New report: Keystone XL will undermine U.S. energy security
Posted January 18, 2012
NRDC and Oil Change International released a report today showing that the proposed Keystone XL tar sands pipeline would undermine U.S. energy security and increase the price of Canadian crude. Canada doesn’t produce enough crude to fill the pipelines it already has. In fact, crude export pipelines to the United States are currently running half empty. That means that another pipeline isn’t going to bring more oil into the United States – it’s just going to take the oil that was already coming to a different place. Keystone XL will take oil from the Midwest to the Gulf Coast – where it can be sold on the international market where the price for many petroleum products is higher. Exporting Canadian crude at higher prices on the world market may increase profits for the tar sands industry, but it undermines U.S. energy security and increases prices for American consumers. True energy security and economic progress for the United States can be achieve by developing advanced car and clean energies technologies. This route takes us to millions of new jobs and clean air benefits, making our nation a leader in the international clean energy market.

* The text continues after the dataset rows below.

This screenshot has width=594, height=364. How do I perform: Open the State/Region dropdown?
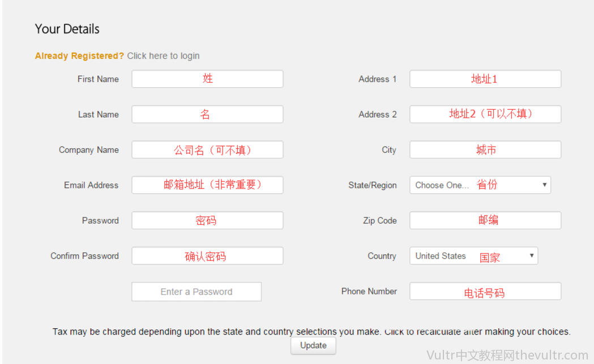tap(479, 185)
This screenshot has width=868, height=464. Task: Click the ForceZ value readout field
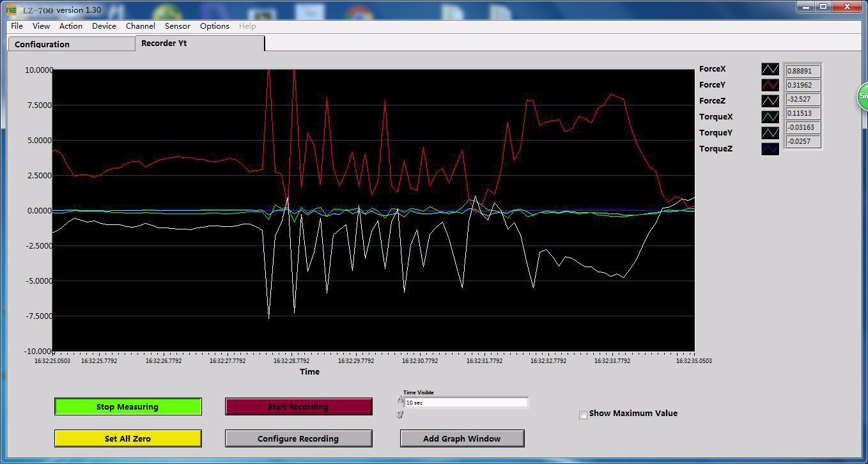(802, 100)
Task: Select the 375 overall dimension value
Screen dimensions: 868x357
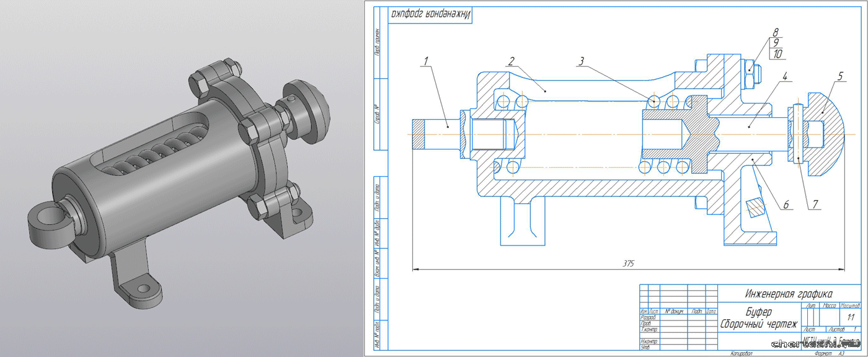Action: (629, 263)
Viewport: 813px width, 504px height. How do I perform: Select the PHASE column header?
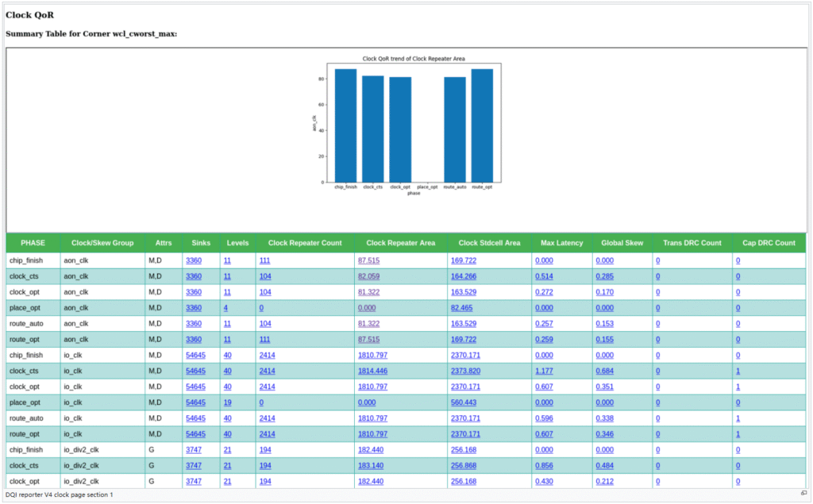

Here is a summary some of the report’s findings:
Keystone XL will not bring additional oil into the United States. Existing crude pipelines from Canada are half empty right now. Canada doesn’t produce enough oil to fill them and isn’t expected to for more than a decade. If Canada had more oil to send to the United States, it would already be doing so.
Keystone XL is a pipeline through the United States, not to it. The vast majority of Canada’s export pipelines go to refineries in the U.S. Midwest. These refineries sell gasoline, diesel and motor oil to American consumers. Keystone XL will divert up to 830,000 barrels a day of oil from the Midwest, sending it instead to the Gulf Coast and the international market.
Gulf Coast refineries have tax incentives to sell refined products to international customers. Refineries in the Gulf Coast are engaged in an active export business – they sell more than 2.2 million barrels of refined products a day to the international market. That’s almost three times as much as Keystone XL would carry at full capacity. In fact, because these refineries are located Foreign Trade Zones, they won’t have to pay U.S. duty taxes if they sell to foreign customers.
Keystone XL will increase Midwestern oil prices. In the Midwest, American consumers are the primary market for refined products. Keystone XL will draw Canadian oil away from the Midwest and give it access to the international market in the Gulf – and the international price for many refined products is significantly higher than the U.S. price. TransCanada has acknowledges this, estimating that Keystone XL would increase the price the United States paid for Canadian crude by between $2 billion and $3.9 billion a year.
Canadian oil doesn’t protect the United States from oil shocks. Canadian oil production has no spare capacity – if something happens abroad to increase oil prices, Canada can’t turn the tap to increase U.S. oil supply. As the Canadian government has stated itself, it takes the global price of crude oil, it doesn’t make it. The only way to insulate the United States from the vagaries of unstable oil producers is to reduce its reliance on crude oil.
Clean energy technologies can put Americans back to work and provide real energy security for the United States. Over the next twenty years, the United States could reduce its oil consumption by 5.7 million barrels a day by adopting an Oil Savings Plan. These policies simply promote technologies that exist today – adopting measures to build more fuel efficient vehicles, better community planning and public transit, and using cleaner fuels. These would save U.S. consumers could save over $200 billion a year while putting American back to work manufacturing solutions to high gas prices and unstable oil markets.